Session 3 Summary part 1!

Lord Artos was met by Ser Brynden Rivers upon returning to Winterfell. The Blood Raven asked if he might take young Jasson Snow as his squire. Ser Brynden explained all the advantages that this would entail for Jasson: good education under the Grand Maester himself; being seen at the court of the King; being taught the sword & lance by him; & would guarantee his safety (which is in question considering his near abduction).

Artos not wanting to commit to man he didn’t really trust states that he has already granted this honor to Rickon Karstark. He explained he didn’t want to affront the son of a friend & loyal liegeman. However, he would think on it.

Ser Brynden also asked another boon. Lady Sheria asked for a private audience with young Jasson in the Stark’s Godswood- alone! He guaranteed Jasson’s safety with his own private guard- The Raven’s Teeth!

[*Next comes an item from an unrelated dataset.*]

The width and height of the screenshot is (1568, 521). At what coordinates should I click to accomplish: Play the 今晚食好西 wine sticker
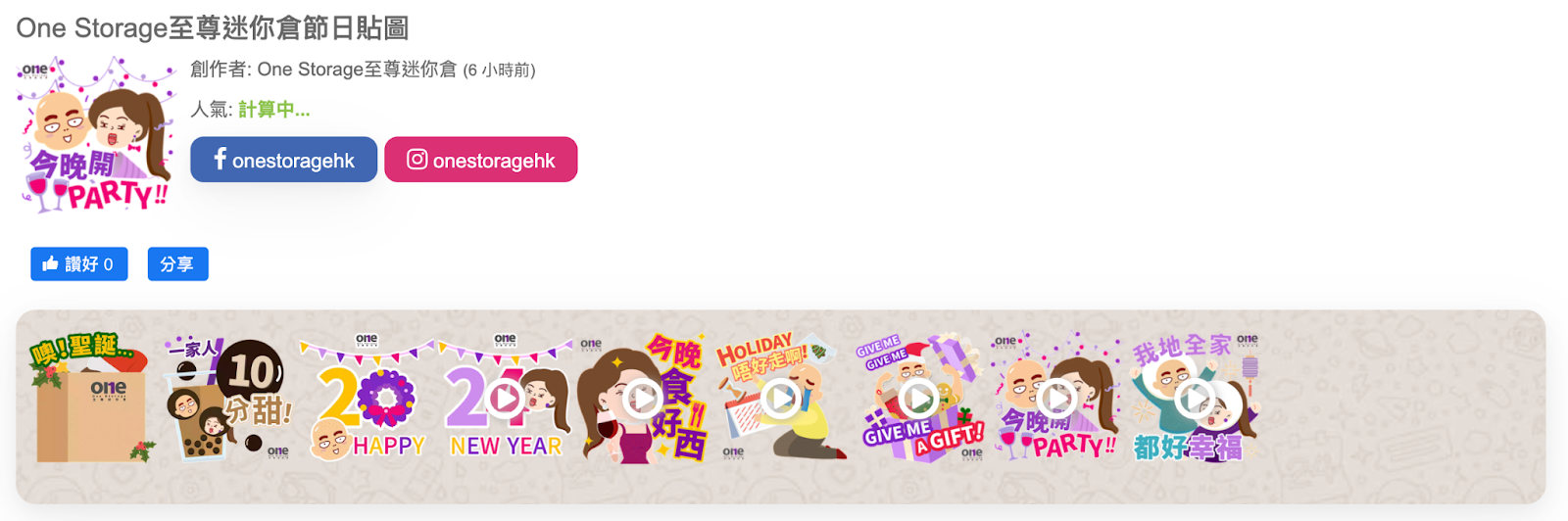click(x=642, y=398)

Artos agrees to this. He does not want to deny The Blood Raven twice in one day. Artos knows through rumors of the reputed sorceress’ interest in his son. Artos hopes that Jasson himself may provide some answers about Sheria’s intentions.
Thanks Maester Luwin


----------



## Maester Luwin (Dec 29, 2006)

Session 3 summary part 2.

Helga was likewise visited by Lady Shiera to ask her permission for an audience with Jasson. Noting Helga’s apprehension, Lady Shiera piqued the wildling’s interest by telling her that Jasson was indeed special! She also spoke of Helga’s own ability to foretell the future through dreams. This surprised the wildling though she neither denied nor affirmed Sheria’s statement. Shiera further shocked Helga by asking about Jasson’s dreams! Helga again refused to answer Shiera’s question.

 Helga asked a question of her own “Why meet my son in the Godswood & alone?”

 Lady Shiera stated “the Godswood is a place of power & in such places things are more easily seen.”

Helga still not convinced in this woman’s ability or power (she might have learned of the dream from Maester Quelion). 

Helga asked “What things Shiera?” 

Lady Shiera only smiled & said “Some people can see the future others have the ability to change it! I think Jasson is just such a person. I can train him & teach him. Allow him to grow Helga. Allow him to become more than a bastard & a wildling’s son. Let him go to King’s Landing.” 

In the end Helga only agrees to let Jasson meet her in the Godswood. First she would speak to her son.This brought a smile to the Lady’s face. 

As Lady Shiera departed, she looked over her shoulder & said “I see you have a great choice to make in the future Helga. You are a woman who lives in two worlds. But in the end there can only be one.” Shiera paused for a moment letting the silence grow before stating “Which one will you choose Helga? Pray give your grandmother my regards!”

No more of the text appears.